Begun in the early aughts as a recording project, by 2005 Stars Like Fleas had already gained cultish worldwide attention with a couple of perplexing Internet- and hand-traded releases. Stars Like Fleas emerged physically, unmasked, and began playing shows in unmarked spaces across Brooklyn in 2006 …very soon after they were asked to perform higher profile shows with the likes of Grizzly Bear, Beirut, Dirty Projectors, Deerhoof, Gang Gang Dance, and Akron/Family.
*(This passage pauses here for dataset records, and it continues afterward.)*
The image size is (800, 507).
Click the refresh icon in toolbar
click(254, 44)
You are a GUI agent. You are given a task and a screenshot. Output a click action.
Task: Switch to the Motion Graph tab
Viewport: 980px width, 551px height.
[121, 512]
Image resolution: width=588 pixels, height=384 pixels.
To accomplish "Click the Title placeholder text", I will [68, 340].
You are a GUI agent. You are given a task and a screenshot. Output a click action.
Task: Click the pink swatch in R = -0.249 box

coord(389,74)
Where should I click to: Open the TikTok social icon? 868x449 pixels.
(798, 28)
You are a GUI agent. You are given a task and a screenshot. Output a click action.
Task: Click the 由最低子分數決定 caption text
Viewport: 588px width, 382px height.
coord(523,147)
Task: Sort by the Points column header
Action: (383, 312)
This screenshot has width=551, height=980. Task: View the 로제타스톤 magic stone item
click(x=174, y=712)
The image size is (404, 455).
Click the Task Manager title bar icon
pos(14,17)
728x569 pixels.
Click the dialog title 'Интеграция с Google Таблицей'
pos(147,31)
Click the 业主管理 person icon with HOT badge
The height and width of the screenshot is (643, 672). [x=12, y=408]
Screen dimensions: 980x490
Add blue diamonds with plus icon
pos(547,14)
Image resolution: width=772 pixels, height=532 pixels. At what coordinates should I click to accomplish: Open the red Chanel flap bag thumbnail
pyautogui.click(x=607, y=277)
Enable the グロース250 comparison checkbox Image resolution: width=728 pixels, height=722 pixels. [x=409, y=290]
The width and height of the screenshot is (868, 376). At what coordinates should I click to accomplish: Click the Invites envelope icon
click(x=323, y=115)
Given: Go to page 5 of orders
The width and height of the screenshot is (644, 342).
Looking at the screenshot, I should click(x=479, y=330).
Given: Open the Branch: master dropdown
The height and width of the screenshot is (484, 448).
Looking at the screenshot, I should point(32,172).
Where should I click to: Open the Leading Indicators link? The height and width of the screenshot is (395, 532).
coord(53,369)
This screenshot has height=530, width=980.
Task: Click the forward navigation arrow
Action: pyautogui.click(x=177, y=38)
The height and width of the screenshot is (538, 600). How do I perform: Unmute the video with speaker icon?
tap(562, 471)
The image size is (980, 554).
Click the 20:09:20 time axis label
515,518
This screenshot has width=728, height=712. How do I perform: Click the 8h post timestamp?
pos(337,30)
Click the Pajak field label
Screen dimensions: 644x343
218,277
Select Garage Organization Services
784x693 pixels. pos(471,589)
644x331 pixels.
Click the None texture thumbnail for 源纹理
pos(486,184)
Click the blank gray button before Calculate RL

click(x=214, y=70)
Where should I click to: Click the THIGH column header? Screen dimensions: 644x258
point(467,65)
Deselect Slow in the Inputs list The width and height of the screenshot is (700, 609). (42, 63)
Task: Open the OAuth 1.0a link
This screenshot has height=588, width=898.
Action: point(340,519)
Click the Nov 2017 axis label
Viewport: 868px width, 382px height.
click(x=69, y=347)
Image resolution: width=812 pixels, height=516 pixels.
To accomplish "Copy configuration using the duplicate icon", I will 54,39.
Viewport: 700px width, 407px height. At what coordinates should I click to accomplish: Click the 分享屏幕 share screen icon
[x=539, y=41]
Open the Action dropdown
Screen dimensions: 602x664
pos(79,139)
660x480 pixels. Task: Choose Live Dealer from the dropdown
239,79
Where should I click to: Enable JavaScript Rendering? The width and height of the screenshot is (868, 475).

The North American release of their new LP, The Ken Burns Effect (mixed in Iceland in late 2007) on Hometapes in June 2008, is causing a slowly-but-surely boiling stir with what the New York Times described as an “eerie power” and Nylon Magazine called “a new kind of energy”. Pitchfork wrote “The Ken Burns Effect is one of the year's most ambitious and daring records…Sometimes, I think The Ken Burns Effect deserves a 10.0. Sometimes, it feels like a 2.0. You might hate it. You might love it. But you need to hear it.” The live band brings together an average of 8-11 musicians from musical communities diverse and even antagonist toward one another. Stars Like Fleas has no programmatic agenda, no common inspiration, has thrown out the road map, embraces pretention, incoherence, is as conflicted and confused as any teenager’s base emotions and believe that humane music is fraught with contradiction, posturing, sentiment, mistrust and introspection, like believers trying mightily to disbelieve. Stars Like Fleas music makes some giggle nervously, some angry and disgusted, others moved to tears – ordinarily at the same show, sometimes from the kids onstage behind the instruments.

http://slf.praemedia.com/

Sunday, October 26 at 4:00 pm
Contemporary Extended Vocal Technique: Jennifer Walshe with Object Collection

Jennifer Walshe: i: same person/ii: not the same person (2007)

Jennifer Walshe: nature data (2004)

The Dowager Marchylove: the wasistas of thereswhere (2008)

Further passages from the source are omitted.